# Catching fish



## lostpanther (Oct 25, 2007)

hi can anyone suggest a good trick for catching fish that have a lot of dart holes i.e live rock,
the net just makes em bolt into rock,

cheers[/u]


----------



## cat 1 (Oct 4, 2007)

U can hold the net near the watrer when u feed and eventually theyll get used to it, then move it closer and closer then bam gotta be quick though . worked for me on a damsel,they also make traps too.


----------



## caferacermike (Oct 3, 2006)

Yes, remove the rock. It makes things so much easier. I've known several people that bought the smallest trout hook or ice fishing hook imaginable, bait it with food and catch the fish.


----------



## Rogergolf66 (Dec 24, 2006)

both ways are good I had to by a trap, but they are still not great because the fish are scared of it. I still have to feed the fish in the trap for a week or so before I can catch the one I want.

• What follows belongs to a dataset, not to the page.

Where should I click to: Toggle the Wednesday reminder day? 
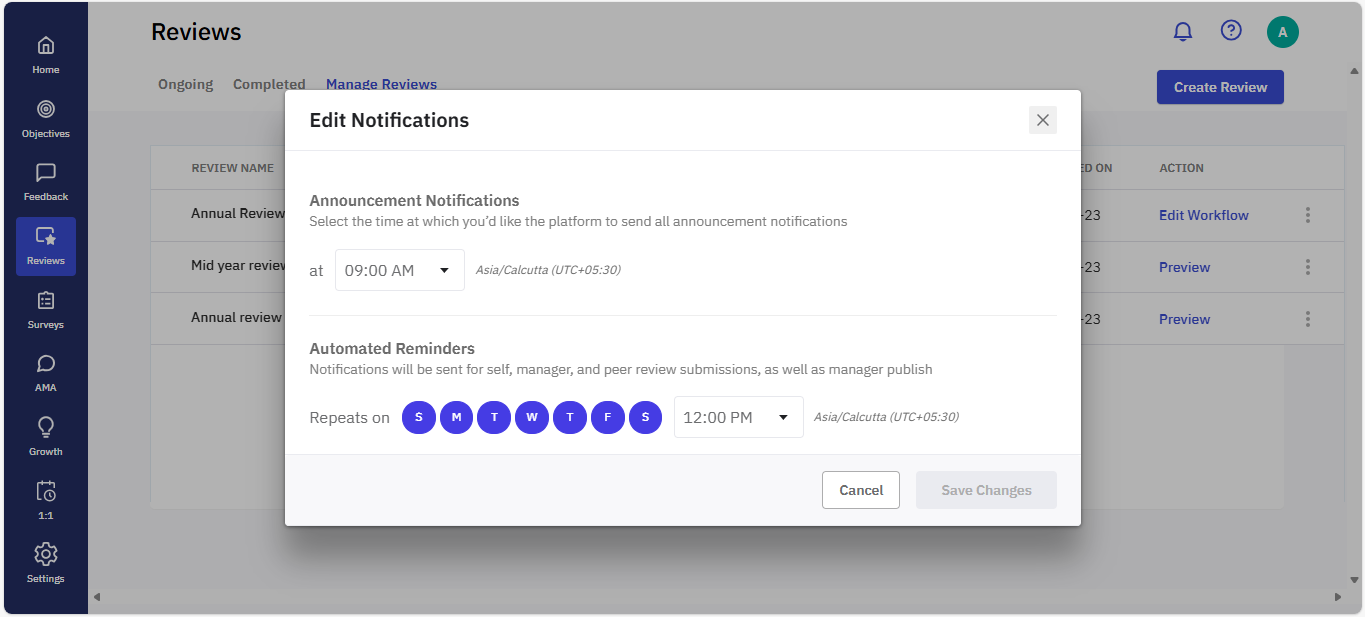532,417
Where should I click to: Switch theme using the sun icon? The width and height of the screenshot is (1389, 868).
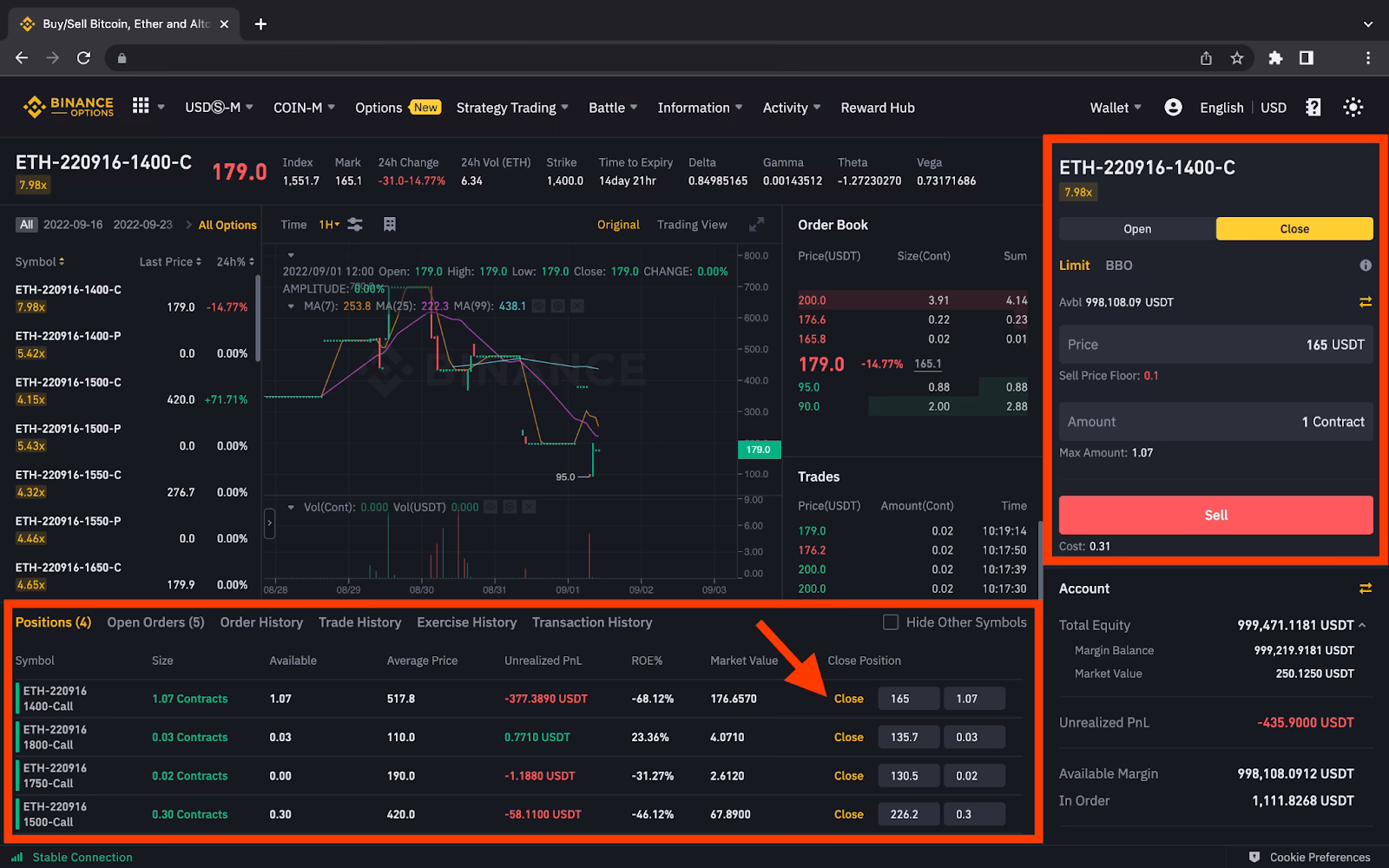pos(1353,107)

The best way is to get into the habit of feeding your fish in a net as said in the first post.

Roger


----------



## gymnothorax (Sep 20, 2007)

hang your net in the tank for a while, (possibly taping it to the side of the tank), so that they get used to it's presence, then cut your pump and sprinkle some flake at the top to coax them away from potential hiding places, then just wait for the right timing......and BAM! you gotta fish : )


----------